RMS, a provider of products and services for the management of natural hazard risk, says the bond stayed the tournament without incident, proving to be successful for the risk analysis and the investors.
In 2003 RMS undertook a terrorism risk analysis based on the principles developed for global terrorism risk modeling in order to assist FIFA in transferring the risk of event cancellation to the capital markets.
RMS says it provided Fdration Internationale de Football Association (FIFA), the world football governing body, with an elaborate event tree model of potential terrorism-related pathways to incompletion of the FIFA World Cup.
The principles underlying the probabilistic risk analysis have been well upheld, as demonstrated, RMS notes, by the military security for venues and teams commensurate with such high profile international terrorist targets.
Although the German government provided security for the tournament, RMS says any decision on event cancellation rested solely with FIFA: there was no German government guarantee to investors.
The 2002 FIFA World Cup took place in Korea and Japan within a year of 9/11, and only an insurer of last resort was prepared to provide terrorism cover for the event, according to RMS.
Soon afterwards, FIFA engaged bankers at CSFB to obtain cancellation risk cover for the 2006 FIFA World Cup(tm).
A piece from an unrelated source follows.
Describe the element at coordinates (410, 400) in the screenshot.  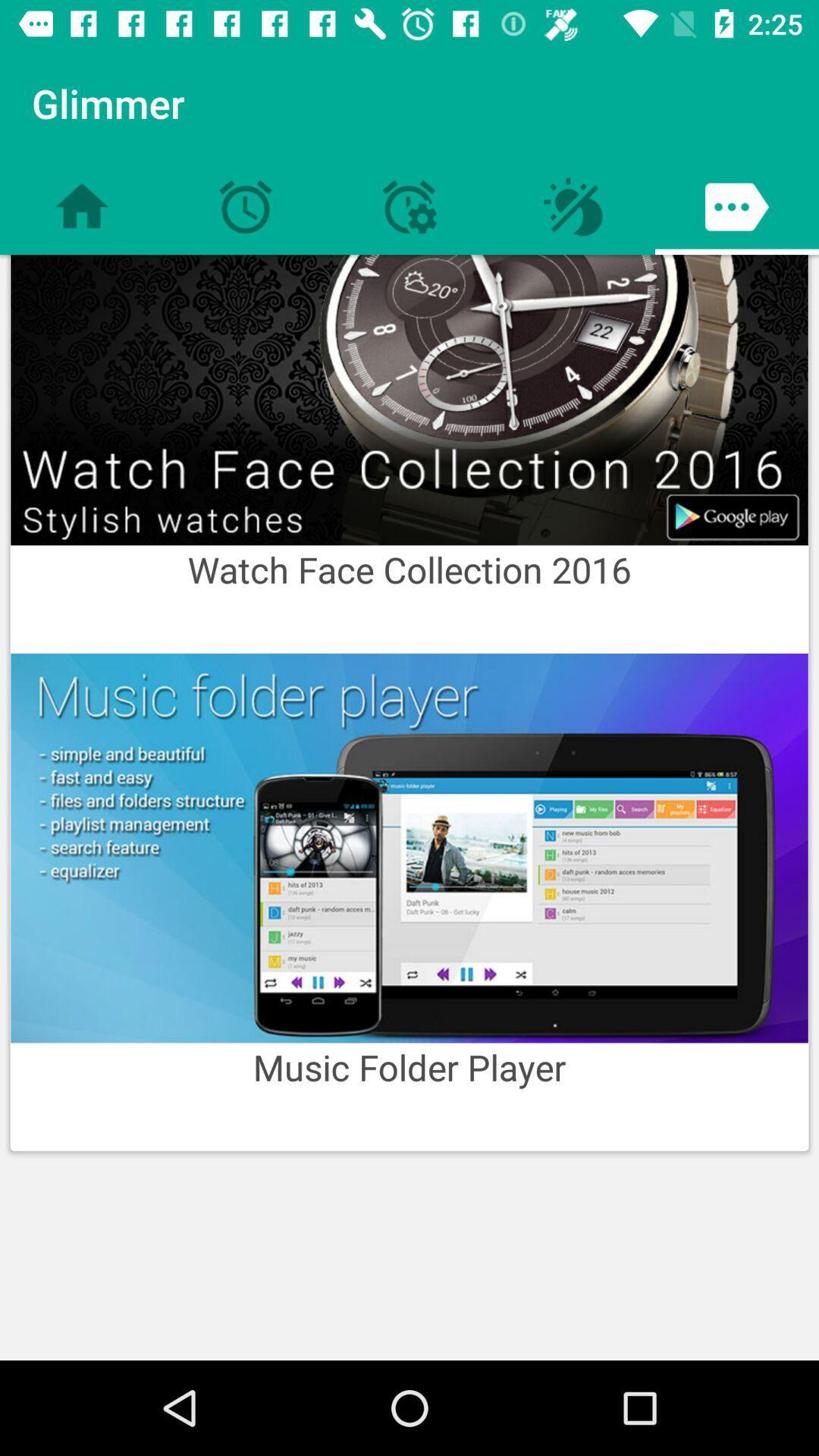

The price paid by FIFA for the $260 million issuance of Golden Goal Finance Ltd. was lower than the least expensive insurance option. As the first terrorism catastrophe bond ever issued, the $260 million issue was over-subscribed, and with its success, investors in this new asset class have profited.
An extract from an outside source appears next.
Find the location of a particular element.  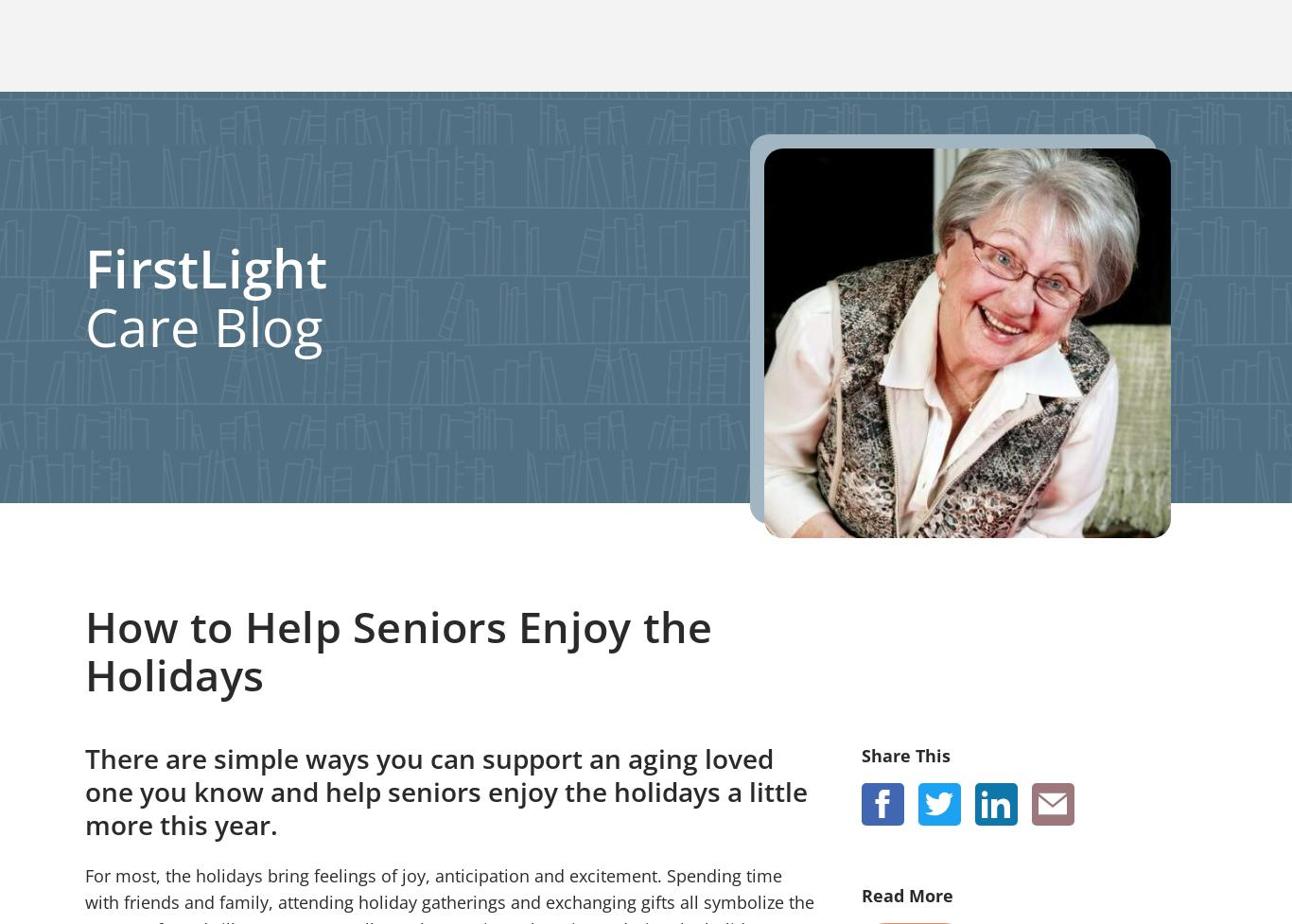

'Careers' is located at coordinates (719, 44).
“As with natural catastrophe bonds, the existence of this alternative mode of risk transfer acts as a regulator on insurance market price increases,” Dr. Gordon Woo, chief architect for the RMS Terrorism Risk Model, says. “With the success of the first terrorism risk bond, and with continuing uncertainty over the future of TRIA after 2007, further interest in terrorism alternative risk transfer is expected.”